┌─ Listed records
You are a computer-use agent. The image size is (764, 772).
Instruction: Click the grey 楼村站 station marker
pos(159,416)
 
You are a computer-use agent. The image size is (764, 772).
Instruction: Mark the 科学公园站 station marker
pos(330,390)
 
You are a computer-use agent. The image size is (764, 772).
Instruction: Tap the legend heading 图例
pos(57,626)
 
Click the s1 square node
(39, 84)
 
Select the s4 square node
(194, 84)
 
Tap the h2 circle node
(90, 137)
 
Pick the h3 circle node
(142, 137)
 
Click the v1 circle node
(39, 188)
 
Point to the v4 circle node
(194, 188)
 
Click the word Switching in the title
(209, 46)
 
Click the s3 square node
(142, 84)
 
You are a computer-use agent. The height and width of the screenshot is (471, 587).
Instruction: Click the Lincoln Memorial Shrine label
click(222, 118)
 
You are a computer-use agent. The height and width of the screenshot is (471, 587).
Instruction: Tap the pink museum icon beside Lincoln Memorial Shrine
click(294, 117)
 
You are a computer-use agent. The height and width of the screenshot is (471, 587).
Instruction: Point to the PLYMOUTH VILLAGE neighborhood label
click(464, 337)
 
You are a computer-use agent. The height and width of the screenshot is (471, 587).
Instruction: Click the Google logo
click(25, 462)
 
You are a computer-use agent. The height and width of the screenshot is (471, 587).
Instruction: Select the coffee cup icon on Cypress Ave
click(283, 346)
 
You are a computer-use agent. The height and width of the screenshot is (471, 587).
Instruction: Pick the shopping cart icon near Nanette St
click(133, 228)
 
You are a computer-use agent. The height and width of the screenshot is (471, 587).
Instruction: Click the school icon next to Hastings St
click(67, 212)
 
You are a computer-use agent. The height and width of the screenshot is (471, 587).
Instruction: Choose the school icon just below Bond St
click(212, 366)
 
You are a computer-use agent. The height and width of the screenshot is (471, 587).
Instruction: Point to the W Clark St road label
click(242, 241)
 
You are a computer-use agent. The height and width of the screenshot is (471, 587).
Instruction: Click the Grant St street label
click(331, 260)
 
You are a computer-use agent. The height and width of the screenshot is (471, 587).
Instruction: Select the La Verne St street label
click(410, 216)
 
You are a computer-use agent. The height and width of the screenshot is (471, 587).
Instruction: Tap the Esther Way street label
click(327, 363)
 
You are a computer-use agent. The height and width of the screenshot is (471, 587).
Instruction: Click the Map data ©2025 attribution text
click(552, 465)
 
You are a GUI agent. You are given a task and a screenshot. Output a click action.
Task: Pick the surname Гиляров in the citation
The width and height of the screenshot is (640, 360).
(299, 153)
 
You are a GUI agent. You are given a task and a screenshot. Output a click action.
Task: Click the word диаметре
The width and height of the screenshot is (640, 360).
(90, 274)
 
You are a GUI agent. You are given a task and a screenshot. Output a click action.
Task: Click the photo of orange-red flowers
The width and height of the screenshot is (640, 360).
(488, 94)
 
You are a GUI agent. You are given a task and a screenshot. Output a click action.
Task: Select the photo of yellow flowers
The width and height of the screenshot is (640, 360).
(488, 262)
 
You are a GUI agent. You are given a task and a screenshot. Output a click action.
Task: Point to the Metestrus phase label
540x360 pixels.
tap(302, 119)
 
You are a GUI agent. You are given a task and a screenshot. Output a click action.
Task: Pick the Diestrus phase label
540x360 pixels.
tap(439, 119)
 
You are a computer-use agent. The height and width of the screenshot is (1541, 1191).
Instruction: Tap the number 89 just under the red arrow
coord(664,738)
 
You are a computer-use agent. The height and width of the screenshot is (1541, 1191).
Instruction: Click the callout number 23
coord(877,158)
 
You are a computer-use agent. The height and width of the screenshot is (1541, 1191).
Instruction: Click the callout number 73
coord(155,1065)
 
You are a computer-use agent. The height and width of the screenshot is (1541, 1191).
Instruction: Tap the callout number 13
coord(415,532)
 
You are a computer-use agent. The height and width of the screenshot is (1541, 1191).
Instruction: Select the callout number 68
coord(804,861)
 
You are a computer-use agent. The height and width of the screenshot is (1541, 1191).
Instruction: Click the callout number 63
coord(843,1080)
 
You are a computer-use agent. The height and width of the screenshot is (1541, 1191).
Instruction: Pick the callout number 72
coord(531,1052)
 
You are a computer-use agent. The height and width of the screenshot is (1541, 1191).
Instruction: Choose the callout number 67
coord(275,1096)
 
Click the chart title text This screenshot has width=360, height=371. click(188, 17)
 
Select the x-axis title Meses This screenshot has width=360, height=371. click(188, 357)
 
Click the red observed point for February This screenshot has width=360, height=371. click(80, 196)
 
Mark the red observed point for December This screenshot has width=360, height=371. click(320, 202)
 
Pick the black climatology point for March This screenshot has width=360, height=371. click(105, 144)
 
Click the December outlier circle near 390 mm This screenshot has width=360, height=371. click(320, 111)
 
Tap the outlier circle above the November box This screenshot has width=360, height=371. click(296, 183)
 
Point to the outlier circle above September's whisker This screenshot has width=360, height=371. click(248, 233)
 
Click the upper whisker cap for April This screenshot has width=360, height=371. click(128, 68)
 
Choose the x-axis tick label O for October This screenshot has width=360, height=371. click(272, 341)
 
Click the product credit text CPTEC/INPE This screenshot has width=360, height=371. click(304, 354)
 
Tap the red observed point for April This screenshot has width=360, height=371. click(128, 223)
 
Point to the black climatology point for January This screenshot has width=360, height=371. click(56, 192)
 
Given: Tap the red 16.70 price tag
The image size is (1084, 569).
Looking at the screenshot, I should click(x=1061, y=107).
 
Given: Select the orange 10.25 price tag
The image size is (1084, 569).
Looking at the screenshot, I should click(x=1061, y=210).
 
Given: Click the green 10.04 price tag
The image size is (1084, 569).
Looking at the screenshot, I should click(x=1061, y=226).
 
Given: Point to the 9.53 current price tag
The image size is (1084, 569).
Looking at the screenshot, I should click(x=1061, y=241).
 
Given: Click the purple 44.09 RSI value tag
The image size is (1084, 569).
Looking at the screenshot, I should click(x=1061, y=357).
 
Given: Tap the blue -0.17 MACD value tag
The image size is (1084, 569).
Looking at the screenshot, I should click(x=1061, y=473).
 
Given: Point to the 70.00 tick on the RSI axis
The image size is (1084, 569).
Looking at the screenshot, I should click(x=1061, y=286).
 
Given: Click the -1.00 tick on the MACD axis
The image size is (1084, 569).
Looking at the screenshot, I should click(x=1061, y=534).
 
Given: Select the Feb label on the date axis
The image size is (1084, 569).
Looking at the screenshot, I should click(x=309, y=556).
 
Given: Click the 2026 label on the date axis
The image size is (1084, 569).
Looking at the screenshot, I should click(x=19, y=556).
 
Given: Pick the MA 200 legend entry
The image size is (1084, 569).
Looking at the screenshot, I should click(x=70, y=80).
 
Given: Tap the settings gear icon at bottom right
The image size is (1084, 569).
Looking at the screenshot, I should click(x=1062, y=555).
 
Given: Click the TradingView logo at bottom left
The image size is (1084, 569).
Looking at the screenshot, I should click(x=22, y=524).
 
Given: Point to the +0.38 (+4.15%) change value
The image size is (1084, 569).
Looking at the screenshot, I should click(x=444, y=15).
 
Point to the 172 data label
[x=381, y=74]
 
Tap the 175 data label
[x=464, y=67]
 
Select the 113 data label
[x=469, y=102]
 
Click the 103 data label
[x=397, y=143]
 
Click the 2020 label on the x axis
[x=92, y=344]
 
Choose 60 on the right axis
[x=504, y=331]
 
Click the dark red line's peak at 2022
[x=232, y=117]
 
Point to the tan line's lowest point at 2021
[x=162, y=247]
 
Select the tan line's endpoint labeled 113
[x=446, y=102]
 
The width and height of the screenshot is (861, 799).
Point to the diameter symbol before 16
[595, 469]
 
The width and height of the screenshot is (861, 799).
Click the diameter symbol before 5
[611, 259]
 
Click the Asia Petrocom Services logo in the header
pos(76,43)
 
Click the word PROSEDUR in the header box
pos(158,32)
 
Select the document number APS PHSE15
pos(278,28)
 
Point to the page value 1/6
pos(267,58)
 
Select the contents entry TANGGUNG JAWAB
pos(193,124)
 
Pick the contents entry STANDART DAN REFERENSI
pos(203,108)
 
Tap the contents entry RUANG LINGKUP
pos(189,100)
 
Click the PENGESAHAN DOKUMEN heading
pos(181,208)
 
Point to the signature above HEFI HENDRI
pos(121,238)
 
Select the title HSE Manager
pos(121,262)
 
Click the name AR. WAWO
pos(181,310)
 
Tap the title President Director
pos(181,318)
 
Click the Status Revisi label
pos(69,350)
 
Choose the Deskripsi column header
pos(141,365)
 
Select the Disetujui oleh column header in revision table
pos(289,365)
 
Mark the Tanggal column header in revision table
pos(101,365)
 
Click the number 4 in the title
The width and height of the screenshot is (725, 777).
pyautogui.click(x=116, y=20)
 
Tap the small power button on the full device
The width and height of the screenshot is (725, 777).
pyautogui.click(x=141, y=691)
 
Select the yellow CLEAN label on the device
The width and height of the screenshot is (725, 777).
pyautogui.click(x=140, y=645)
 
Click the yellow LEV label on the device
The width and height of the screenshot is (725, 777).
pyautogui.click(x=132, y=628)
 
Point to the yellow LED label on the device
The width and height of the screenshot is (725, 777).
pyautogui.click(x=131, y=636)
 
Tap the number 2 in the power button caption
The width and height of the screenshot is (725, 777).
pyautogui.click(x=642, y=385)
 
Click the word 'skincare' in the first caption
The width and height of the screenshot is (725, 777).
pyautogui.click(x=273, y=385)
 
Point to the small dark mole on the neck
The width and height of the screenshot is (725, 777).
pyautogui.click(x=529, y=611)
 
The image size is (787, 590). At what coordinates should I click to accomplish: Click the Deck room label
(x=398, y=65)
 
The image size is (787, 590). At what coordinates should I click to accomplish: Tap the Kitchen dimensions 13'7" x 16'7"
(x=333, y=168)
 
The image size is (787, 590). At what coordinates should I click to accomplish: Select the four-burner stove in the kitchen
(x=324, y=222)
└─
*What the task asks*.
Copy the lines above verbatim, from the line with "Point to the outlier" up to and including the line with "Click the product".

*Response to the exercise*.
Point to the outlier circle above September's whisker This screenshot has width=360, height=371. click(248, 233)
 
Click the upper whisker cap for April This screenshot has width=360, height=371. click(128, 68)
 
Choose the x-axis tick label O for October This screenshot has width=360, height=371. click(272, 341)
 
Click the product credit text CPTEC/INPE This screenshot has width=360, height=371. click(304, 354)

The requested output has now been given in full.